Galway tentava encobrir com as pernas o cesto de vime comprado momentos antes,
e que parecia nervoso.
-Mr. Galway, está com medo que lhe roubem alguma preciosidade egípcia? -ironizou,
sagaz.
-Well, eu…, não, não, Lady Jackson, foi lapso dos seus olhos, por certo,
a claridade destes países do Sul altera a sensibilidade da vista, sabe, eu…
-Está
assim porque o senhor roubou as jóias da princesa, n’ést-ce pas? -atalhou
M.Vendôme de rompante, apontando-lhe a bengala e encostando-o contra a janela.
-What? How dare
you!- Galway ruborizou, visivelmente nervoso.
-Un moment! Je suis Claude
Vendôme, da polícia francesa, messieurs- apresentou-se, tirando o chapéu- e
esta é mademoiselle Nadine, minha
colaboradora. Este senhor frente a vós é nada mais nada menos que Walter
Pickwick, um conhecido ladrão de joias inglês. Desde Paris que lhe vimos no
rasto!
Surpresos, todos
pasmaram, e até o Dr. Gregório, antes absorto, parou a leitura do compêndio.

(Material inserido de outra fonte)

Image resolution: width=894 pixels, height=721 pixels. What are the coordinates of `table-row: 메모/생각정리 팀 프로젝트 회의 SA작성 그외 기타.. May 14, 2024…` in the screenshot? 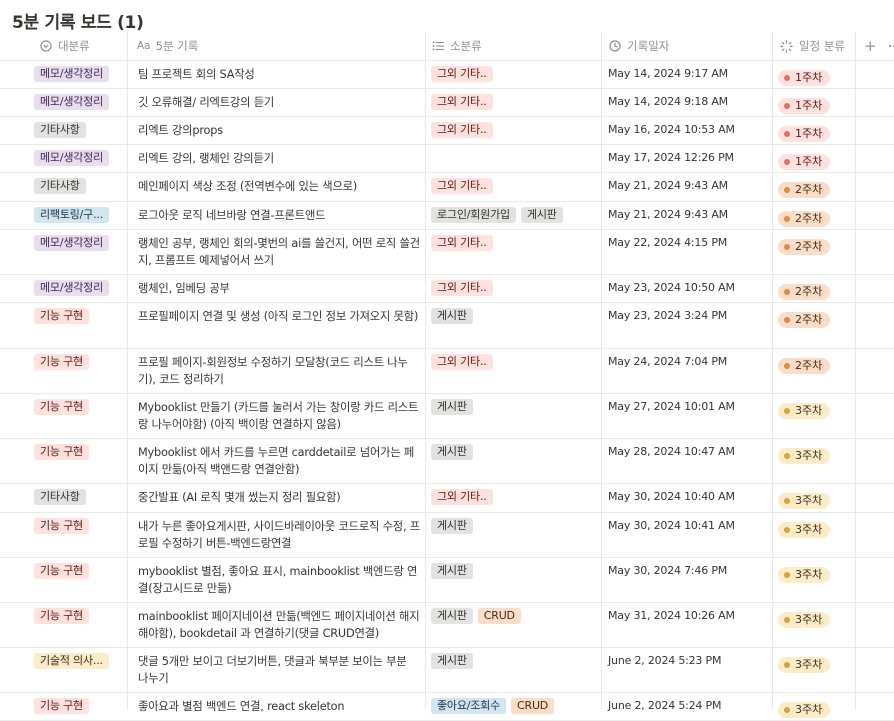 It's located at (447, 75).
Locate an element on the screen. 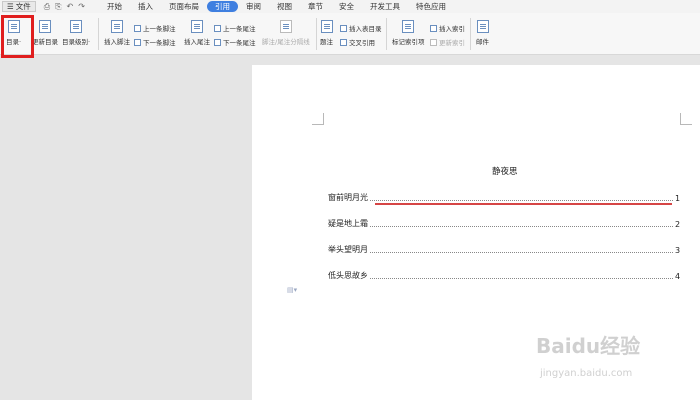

Parecia um teatro da R. dos Condes, pensou. Vendôme pegou no cesto de vime e
abrindo-o, no meio das camisas de Galway, aliás Pickwick, lá estava a valiosa gargantilha.

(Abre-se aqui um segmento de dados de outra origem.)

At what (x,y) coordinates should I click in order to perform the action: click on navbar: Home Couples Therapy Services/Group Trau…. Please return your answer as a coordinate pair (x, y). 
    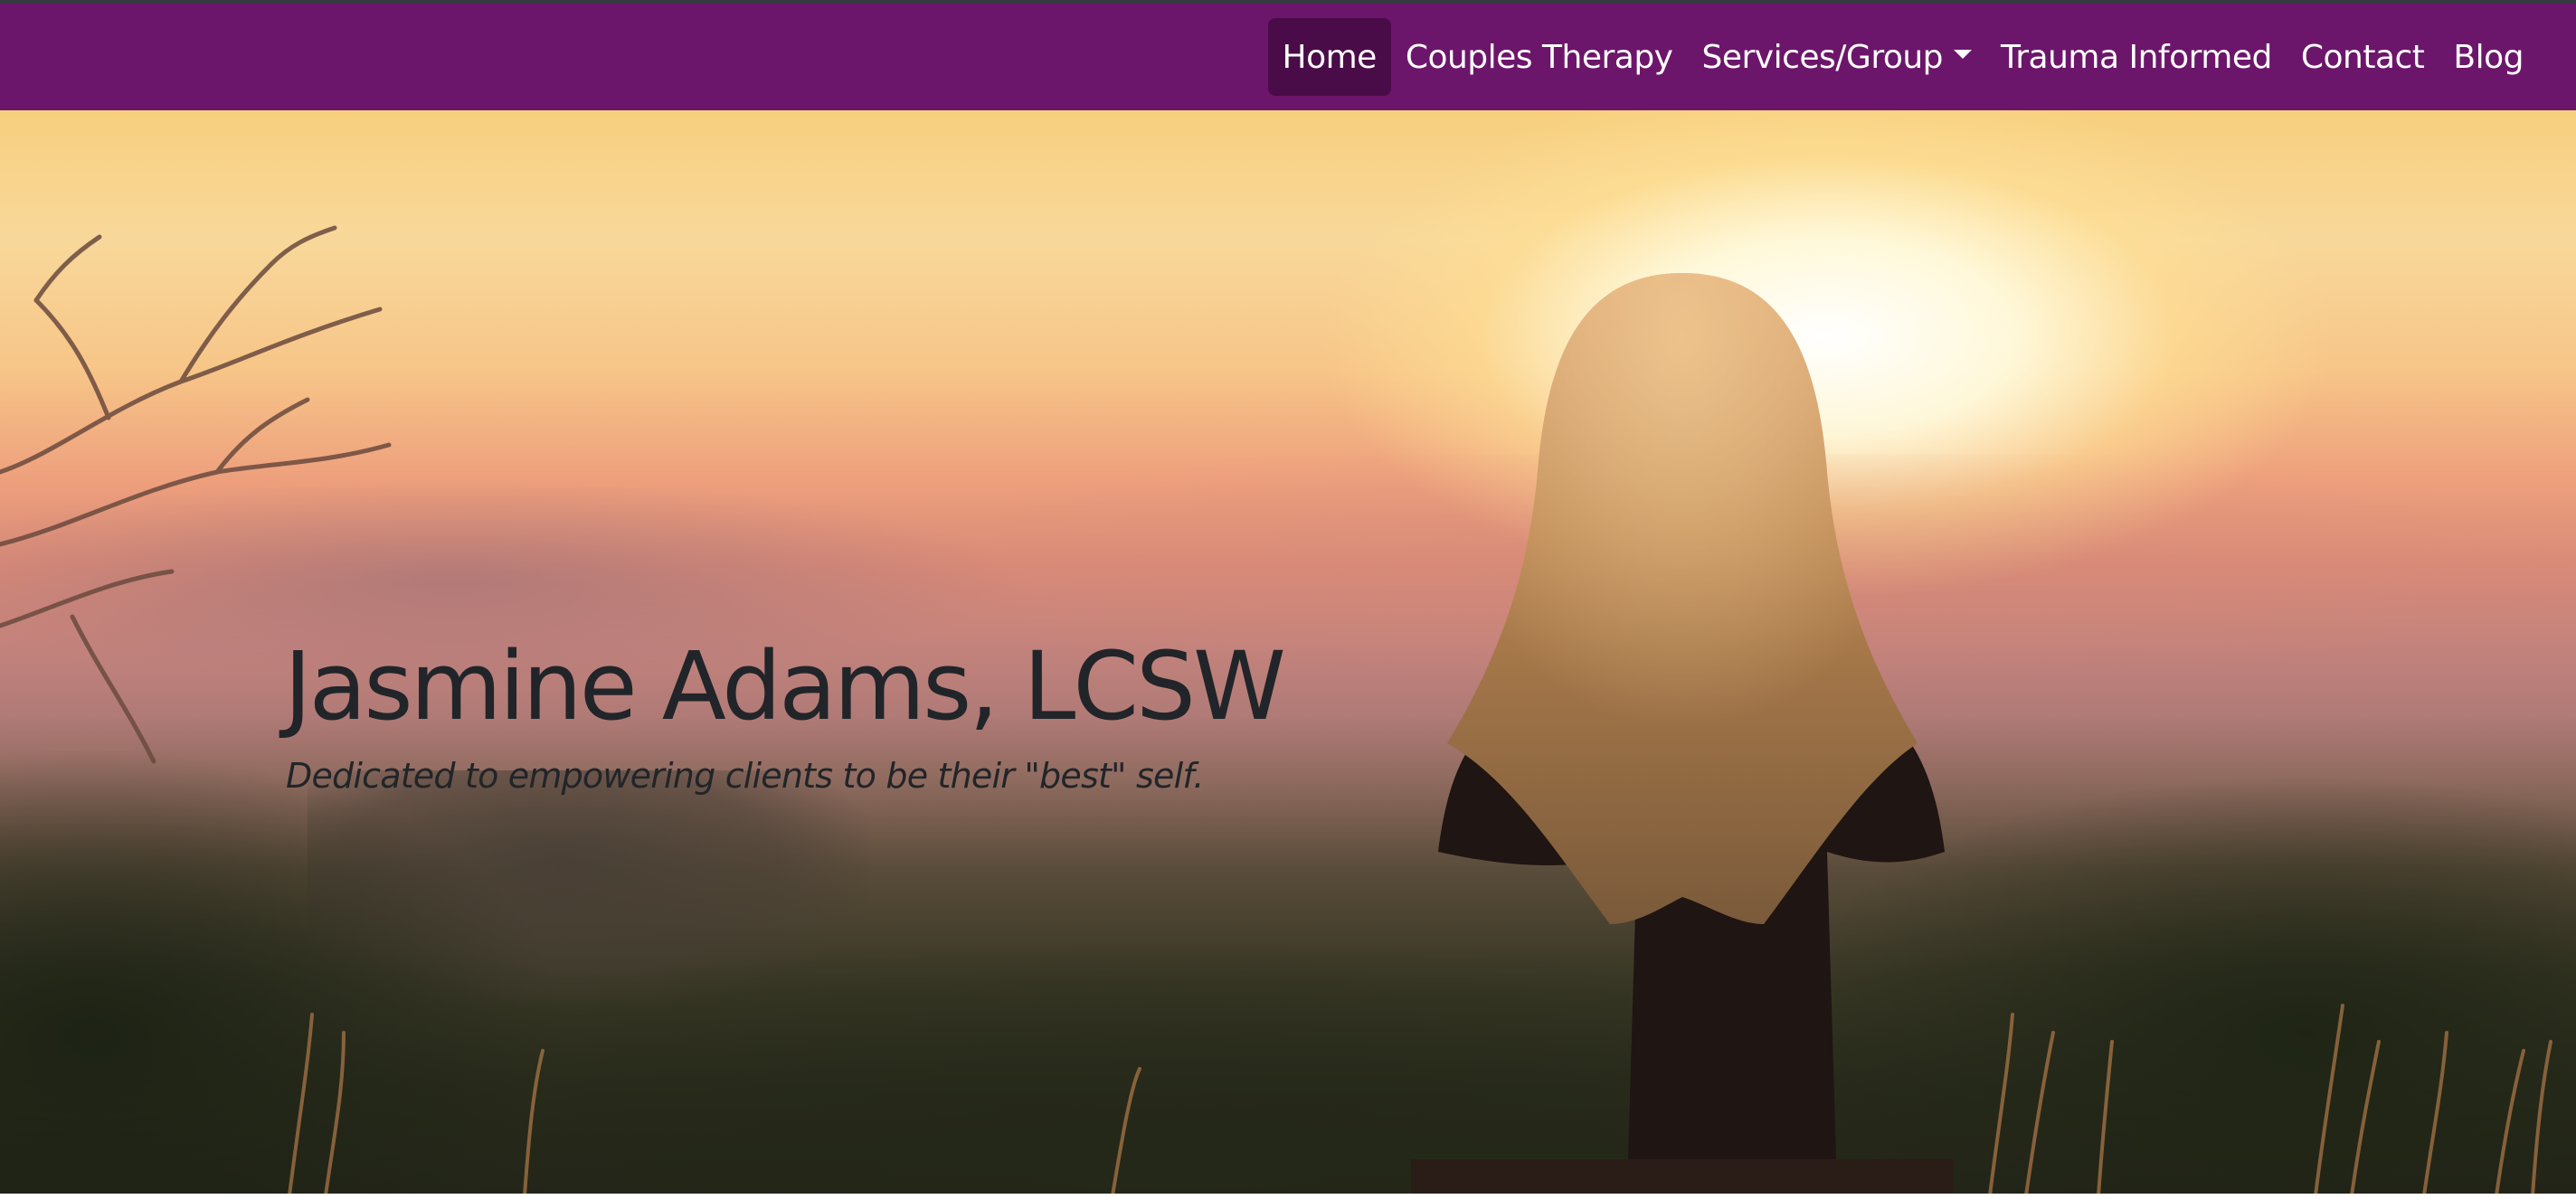
    Looking at the image, I should click on (1288, 57).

A princesa suspirou, enquanto o criado do príncipe Cyrllovitch de imediato o
imobilizou contra a parede.
-Mas
como pôde ter ocorrido isto, caro senhor? -perguntou o
príncipe Vladimir, num francês irreconhecível - se todos saímos ao mesmo tempo da carruagem?
-Aí
é que está, Excelência. Quando saímos, vi que discretamente o senhor Galway se
deixou ficar para trás, e num ápice sacou da joia e lançou-a pela janela, para
o descampado no lado oposto ao da gare. Uma vez lá fora, comprou um cesto,
recolheu a joia discretamente, e entrou ao mesmo tempo que os outros com o
souvenir na mão, dando a ilusão de ter estado sempre com o grupo. Ninguém
suspeitaria! Ele sabia da visita a Sintra dos príncipes, e é conhecida a
riqueza das joias da princesa, a suposta amizade com messieur le vicont du
Monserrate afastaria qualquer suspeita sobre si!
-Mas
diga-me, senhor Vendôme, e como soube que ele tinha a joia com ele? -questionou
Lady Jackson.
-Quando
saímos, segui-o, simulando ir comprar fruta para a Cosette- alias Nadine- e
vi-o recolher a gargantilha e ainda ter tempo de tomar um capilé de limão com
os outros. Voilá!
-Fruta
que não chegou a comprar, pois não, senhor Vendôme? – perspicaz, Lady Jackson também desconfiara de
Vendôme, pois a dita fruta nunca entrou na carruagem. Era ela quem devia estar
na polícia, pensou.
Chegados a Sintra,
onde D. Fernando e a condessa d’Edla aguardavam os príncipes na estação, Pickwick,
foi conduzido à cadeia. Mais tarde seria escoltado para Lisboa, e para Paris
depois, levado por Vendôme e Nadine. Passadas as peripécias, Lady Jackson lá se
deleitou com Sintra e seus pitorescos vales. Mais tarde deixaria as suas impressões
num livro de viagens que o seu editor entregou para traduzir a um tal Camilo
Castelo Branco. Gregório de Almeida viria a ser um dos mais respeitados médicos
de Sintra, pai dos pobres e filantropo. O Larmanjat, esse, duraria ainda mais
doze anos, rasgando a planície e parando para empoeirados viajantes se saciarem
com capilés de limão ou comprarem rústicos cestos de vime.